As the automorphism distributes over addition and multiplication and will not profoundly change the norm of an element, the correctness is ensured. Through this, the time-consuming operations of modulus raising up and down are required only once. For instance, we present an illustrative example in Fig. 3b. The computation of the time-consuming components is parallelized (light-blue box), which drastically reduces the computational overhead. By contrast, traditional methods (orange box) necessitate sequentially repeating the same computational procedures multiple times.

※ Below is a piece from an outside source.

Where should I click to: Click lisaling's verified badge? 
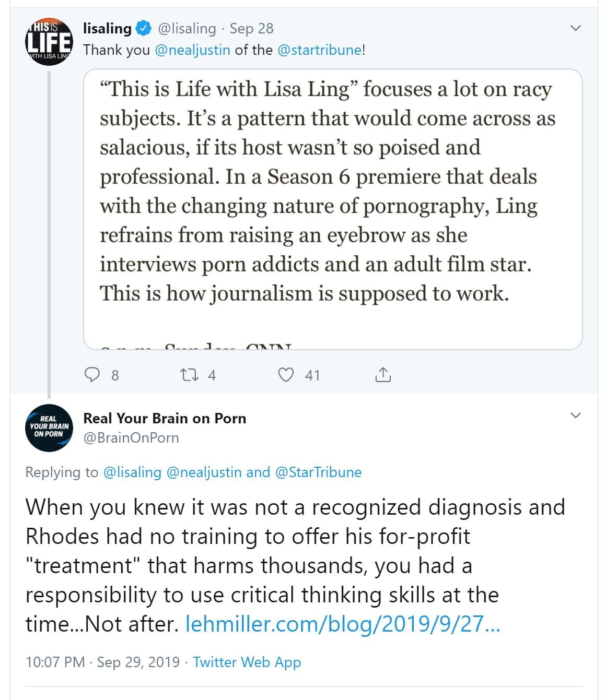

However, when n is large, this unfolding approach in the hoisting technique exponentially increases the number of rotations, substantially expanding the cipher space due to the generation of several ciphertexts simultaneously. It is not practical in real applications due to the memory limitation in heterogeneous devices. Therefore, we have devised a dynamic adjusting approach to the unfoldings to balance computation and parallelism better. In this case, instead of unfolding all the iterations, we only grow some of them, which optimizes the overall performance. We formulate this problem as follows:

$$\min (\log[n]-k+1){T}_{\text{H}}+(k-1){T}_{\text{D}}\, \text{s.t.} \,k{M}_{\text{c}}\le {M}_{\text{B}},$$

where k represents the unfolding parameters, whereas TH and TD denote the hoisting and decomposition times, respectively, which are dictated by hardware characteristics. Additionally, Mc refers to the memory required by a ciphertext, and MB signifies the memory budget limit. Due to the problem being a linear convex optimization problem, we use the simplex method64 to solve it. Note that k can be determined in advance before the FL training, based on the memory of the device, and k is dynamically adjusted if other processes consume memory via recalculating the aforementioned optimizing problem.

Hardware acceleration

In Lancelot, the primary computational bottleneck lies in the server-side homomorphic evaluation of distance matrices, an inherently resource-intensive task. This overhead primarily stems from the CKKS-based homomorphic operations, which, although computationally demanding, offer immense potential for parallel execution. The computation of matrix elements is independent, allowing for the concurrent execution of many operations without synchronization. Thus, since servers are typically equipped with superior computational capabilities, we utilize GPU acceleration for the server-side homomorphic evaluations. Each thread is assigned one coefficient of the ring elements for every HE operation executed and then carries out the corresponding computation, ensuring that multiple coefficients are processed simultaneously. Furthermore, we develop a comprehensive GPU-based implementation to host the entire distance computation on the GPU. This approach necessitates just one data interaction between the CPU and GPU, with all subsequent operations retaining their data in the GPU’s global memory, remarkably curtailing input/output latency and boosting overall performance. The details of hardware acceleration are presented in Supplementary Section 2.2. Additionally, a pseudo-code of Lancelot is provided in Supplementary Section 3.